In America, consumer protection laws guarantee “truth-in-pricing” and honest commerce, but it is highly unusual – and generally unconstitutional – for governments to set, approve or limit private sector prices. For example, in New York City, there are only three private markets where the city government determines prices: rental housing, taxicabs, and (surprise!) restaurant delivery services.
Rent control and taxi price regulation have existed for decades. Rent control has survived many legal challenges and applies to a diminishing percentage of New York City housing – primarily lower-priced housing that helps teachers, first responders, and other underpaid community contributors afford to live where they work. Taxi price regulation is tied to the highly regulated medallion system and perhaps was once based on antiquated (pre-Uber) public benefit reasoning because so few New Yorkers own automobiles.
But restaurant delivery price controls? These are new, enacted during the pandemic in response to concerns about delivery services’ market power when restaurants were desperate to get online after indoor dining was prohibited. Understandably in a near-panic, restaurants were hastily signing contracts with delivery apps, likely barely reading the contracts and thinking they had no negotiating power. The Council jumped into action, as did more than 100 cities nationwide.

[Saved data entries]

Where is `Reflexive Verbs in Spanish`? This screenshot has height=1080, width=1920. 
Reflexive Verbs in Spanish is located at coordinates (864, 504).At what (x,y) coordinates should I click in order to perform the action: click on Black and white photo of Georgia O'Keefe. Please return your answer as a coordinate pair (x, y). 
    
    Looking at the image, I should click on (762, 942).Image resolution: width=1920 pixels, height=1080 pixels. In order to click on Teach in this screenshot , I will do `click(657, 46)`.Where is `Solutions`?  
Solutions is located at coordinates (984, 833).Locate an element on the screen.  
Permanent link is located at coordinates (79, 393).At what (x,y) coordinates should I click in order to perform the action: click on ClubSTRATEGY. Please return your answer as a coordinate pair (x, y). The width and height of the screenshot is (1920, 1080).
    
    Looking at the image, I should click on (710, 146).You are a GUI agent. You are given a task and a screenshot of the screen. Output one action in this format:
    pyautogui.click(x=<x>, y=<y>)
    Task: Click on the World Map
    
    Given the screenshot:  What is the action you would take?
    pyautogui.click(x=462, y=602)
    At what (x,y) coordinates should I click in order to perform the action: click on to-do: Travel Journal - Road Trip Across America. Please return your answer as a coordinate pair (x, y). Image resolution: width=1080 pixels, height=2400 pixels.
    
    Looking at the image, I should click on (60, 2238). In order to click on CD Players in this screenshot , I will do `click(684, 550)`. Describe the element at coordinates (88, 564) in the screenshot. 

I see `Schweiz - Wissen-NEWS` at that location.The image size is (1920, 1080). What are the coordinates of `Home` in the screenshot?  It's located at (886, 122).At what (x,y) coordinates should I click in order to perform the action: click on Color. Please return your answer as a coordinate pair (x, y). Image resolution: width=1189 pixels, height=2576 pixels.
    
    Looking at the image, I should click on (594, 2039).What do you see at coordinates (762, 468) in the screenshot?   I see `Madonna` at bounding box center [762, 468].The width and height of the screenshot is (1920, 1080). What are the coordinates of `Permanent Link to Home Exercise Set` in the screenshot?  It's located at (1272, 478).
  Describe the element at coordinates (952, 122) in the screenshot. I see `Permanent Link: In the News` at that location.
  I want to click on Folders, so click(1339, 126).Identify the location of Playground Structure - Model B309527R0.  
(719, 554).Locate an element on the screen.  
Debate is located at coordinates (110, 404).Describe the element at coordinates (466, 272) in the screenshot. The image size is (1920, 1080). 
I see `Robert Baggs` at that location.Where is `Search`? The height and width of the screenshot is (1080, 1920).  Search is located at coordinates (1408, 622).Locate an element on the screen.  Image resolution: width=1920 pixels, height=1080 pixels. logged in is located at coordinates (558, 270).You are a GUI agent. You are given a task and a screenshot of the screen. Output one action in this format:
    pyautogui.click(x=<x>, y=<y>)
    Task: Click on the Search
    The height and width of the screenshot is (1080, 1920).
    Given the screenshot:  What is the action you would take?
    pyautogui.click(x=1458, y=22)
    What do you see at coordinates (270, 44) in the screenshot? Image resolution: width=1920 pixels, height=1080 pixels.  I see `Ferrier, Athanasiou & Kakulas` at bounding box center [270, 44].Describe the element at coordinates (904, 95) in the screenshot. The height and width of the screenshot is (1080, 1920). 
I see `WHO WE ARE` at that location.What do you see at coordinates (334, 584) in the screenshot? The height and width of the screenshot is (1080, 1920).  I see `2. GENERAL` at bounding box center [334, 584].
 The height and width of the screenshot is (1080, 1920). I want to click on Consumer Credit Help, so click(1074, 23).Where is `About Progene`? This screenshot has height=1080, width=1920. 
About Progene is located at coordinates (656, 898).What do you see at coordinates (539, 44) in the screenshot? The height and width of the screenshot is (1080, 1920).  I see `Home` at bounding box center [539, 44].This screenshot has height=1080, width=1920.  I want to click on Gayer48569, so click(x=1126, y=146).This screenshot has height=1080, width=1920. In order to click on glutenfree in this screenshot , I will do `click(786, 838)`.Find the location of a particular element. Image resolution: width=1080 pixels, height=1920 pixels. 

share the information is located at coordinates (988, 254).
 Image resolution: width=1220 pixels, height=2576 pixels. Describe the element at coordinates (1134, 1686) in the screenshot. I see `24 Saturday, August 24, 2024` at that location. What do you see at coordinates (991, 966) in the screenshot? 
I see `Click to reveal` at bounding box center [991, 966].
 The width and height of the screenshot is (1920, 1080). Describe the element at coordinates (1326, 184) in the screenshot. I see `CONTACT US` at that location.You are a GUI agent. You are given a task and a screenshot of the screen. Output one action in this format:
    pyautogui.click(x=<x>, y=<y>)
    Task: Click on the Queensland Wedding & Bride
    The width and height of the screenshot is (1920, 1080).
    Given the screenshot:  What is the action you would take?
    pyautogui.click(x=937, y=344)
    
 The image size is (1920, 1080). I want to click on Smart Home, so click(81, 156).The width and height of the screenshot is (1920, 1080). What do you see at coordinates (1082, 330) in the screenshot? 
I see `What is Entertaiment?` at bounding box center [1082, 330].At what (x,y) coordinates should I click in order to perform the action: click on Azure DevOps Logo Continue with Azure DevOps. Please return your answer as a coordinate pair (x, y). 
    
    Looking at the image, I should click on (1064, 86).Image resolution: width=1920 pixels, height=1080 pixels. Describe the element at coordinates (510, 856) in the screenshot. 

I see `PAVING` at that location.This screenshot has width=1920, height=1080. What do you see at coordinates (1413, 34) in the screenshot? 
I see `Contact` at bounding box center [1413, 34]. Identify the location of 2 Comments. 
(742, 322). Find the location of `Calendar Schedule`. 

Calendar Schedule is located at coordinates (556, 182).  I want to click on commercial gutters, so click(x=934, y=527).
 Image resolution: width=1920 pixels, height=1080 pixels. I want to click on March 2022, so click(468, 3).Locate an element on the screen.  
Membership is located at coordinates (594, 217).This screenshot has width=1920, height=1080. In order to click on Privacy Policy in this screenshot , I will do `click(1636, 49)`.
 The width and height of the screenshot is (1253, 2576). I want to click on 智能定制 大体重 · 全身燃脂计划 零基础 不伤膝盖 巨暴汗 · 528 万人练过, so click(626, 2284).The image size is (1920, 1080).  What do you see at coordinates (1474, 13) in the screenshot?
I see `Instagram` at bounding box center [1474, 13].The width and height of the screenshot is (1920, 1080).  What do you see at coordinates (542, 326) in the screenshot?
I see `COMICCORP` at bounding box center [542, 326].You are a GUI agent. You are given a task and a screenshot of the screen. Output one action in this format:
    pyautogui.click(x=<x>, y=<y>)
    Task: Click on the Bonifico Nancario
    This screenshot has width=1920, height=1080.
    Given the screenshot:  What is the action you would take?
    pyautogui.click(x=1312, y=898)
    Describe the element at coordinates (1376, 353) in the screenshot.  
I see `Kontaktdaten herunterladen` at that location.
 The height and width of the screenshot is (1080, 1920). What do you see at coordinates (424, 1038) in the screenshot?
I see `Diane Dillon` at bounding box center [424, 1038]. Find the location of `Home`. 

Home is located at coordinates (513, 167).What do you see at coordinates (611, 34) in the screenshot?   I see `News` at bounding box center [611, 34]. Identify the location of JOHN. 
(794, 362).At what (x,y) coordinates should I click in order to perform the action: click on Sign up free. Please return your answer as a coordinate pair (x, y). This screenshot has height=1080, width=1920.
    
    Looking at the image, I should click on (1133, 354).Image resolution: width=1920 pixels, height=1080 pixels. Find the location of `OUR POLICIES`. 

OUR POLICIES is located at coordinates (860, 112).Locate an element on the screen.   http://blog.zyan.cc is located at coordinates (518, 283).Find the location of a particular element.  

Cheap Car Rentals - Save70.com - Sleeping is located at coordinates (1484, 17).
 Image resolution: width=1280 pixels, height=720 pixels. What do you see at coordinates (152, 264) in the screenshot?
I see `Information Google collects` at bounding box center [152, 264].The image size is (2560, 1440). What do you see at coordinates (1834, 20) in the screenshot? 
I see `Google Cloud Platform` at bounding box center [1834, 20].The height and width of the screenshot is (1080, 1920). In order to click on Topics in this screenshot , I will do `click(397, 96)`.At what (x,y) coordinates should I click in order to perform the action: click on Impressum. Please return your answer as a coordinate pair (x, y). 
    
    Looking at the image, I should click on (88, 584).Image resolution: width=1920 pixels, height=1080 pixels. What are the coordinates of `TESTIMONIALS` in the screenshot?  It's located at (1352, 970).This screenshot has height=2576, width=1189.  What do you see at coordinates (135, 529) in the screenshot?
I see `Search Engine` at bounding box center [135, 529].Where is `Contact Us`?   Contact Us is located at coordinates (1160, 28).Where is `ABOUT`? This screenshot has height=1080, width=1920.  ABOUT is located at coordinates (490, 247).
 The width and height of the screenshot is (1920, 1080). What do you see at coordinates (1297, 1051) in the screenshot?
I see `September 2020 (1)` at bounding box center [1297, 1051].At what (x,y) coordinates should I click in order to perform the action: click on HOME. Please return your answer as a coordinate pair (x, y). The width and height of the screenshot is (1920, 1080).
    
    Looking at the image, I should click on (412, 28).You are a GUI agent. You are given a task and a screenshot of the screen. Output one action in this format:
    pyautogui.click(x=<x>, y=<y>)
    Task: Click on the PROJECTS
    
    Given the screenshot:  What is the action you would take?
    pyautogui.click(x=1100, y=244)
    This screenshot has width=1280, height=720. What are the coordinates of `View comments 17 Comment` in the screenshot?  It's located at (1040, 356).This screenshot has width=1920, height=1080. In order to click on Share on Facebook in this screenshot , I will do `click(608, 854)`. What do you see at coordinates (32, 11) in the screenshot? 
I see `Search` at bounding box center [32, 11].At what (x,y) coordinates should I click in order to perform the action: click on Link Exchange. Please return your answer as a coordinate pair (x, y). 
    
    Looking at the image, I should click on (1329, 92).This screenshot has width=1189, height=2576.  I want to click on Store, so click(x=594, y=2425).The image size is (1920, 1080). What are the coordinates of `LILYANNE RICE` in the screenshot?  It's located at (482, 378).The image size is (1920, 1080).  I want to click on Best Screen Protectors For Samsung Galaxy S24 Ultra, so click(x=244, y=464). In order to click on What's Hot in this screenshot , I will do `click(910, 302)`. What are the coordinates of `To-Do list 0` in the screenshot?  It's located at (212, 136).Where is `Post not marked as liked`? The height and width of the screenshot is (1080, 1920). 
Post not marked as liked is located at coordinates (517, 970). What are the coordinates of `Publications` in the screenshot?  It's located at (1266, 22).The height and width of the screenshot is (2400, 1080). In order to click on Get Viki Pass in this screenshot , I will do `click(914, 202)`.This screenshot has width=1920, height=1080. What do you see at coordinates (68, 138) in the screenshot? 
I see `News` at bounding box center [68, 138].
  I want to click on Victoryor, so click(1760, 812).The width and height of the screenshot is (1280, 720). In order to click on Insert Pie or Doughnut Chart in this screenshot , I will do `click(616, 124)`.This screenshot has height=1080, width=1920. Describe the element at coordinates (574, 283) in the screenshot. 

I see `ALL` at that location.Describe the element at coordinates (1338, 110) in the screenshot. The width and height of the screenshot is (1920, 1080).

ACTIVITY LIST —
A) Print the passage on New York City price controls word for word, starting with "In America, consumer" and going on through "restaurant delivery services.".
B) Write what comes next in the passage on New York City price controls, picking up right after its last sentence.
The listing has nothing to do with the passage on New York City price controls.

TASK RESULTS —
A)
In America, consumer protection laws guarantee “truth-in-pricing” and honest commerce, but it is highly unusual – and generally unconstitutional – for governments to set, approve or limit private sector prices. For example, in New York City, there are only three private markets where the city government determines prices: rental housing, taxicabs, and (surprise!) restaurant delivery services.

B)
As a Brooklynite, I’m thrilled that the Council helped distressed, local restaurants avoid overpaying VC-funded delivery apps. But as a matter of law and policy, I have questions about why the fee cap continues after indoor dining restrictions have ended, and doubts about the cap’s legality.
Once the restaurant crisis ended, the risk of hastily-signed, unfair contracts ended also, so there is no more concern of delivery services’ excessive market power from which restaurants need protection. That’s why the great majority of fee caps have been lifted as cities ended their states of emergency - except in New York City and San Francisco where the caps have been made permanent and have been challenged in court. Already the judge reviewing the San Francisco cap has expressed skepticism, and the odds are that both permanent fee caps will be thrown out for violating the U.S. and New York State constitutions, which prohibit government interference in legally binding contracts and government taking private property – in this case, the contractually agreed to fees – without compensating the parties involved.
It’s also notable that the Council did not protect only small, locally-owned, and independent restaurants. Why are Mastro’s, Morton’s, The Palm, and Del Frisco’s protected? I don’t think high-end steakhouses owned by a Texas-based, multibillion-dollar, 600-restaurant conglomerate need the Council’s protection.
Perhaps most importantly, I’m confident that, if restaurants act collectively, they won’t need government protection because they already have the tools to help themselves. In Jersey City, Las Vegas, Knoxville, and other cities, hundreds of restaurants are building innovative delivery coops that compete against Doordash, GrubHub and UberEats. The coops have great apps, pay drivers well, and charge restaurants lower fees. And residents who want to eat local also have a “deliver local” option.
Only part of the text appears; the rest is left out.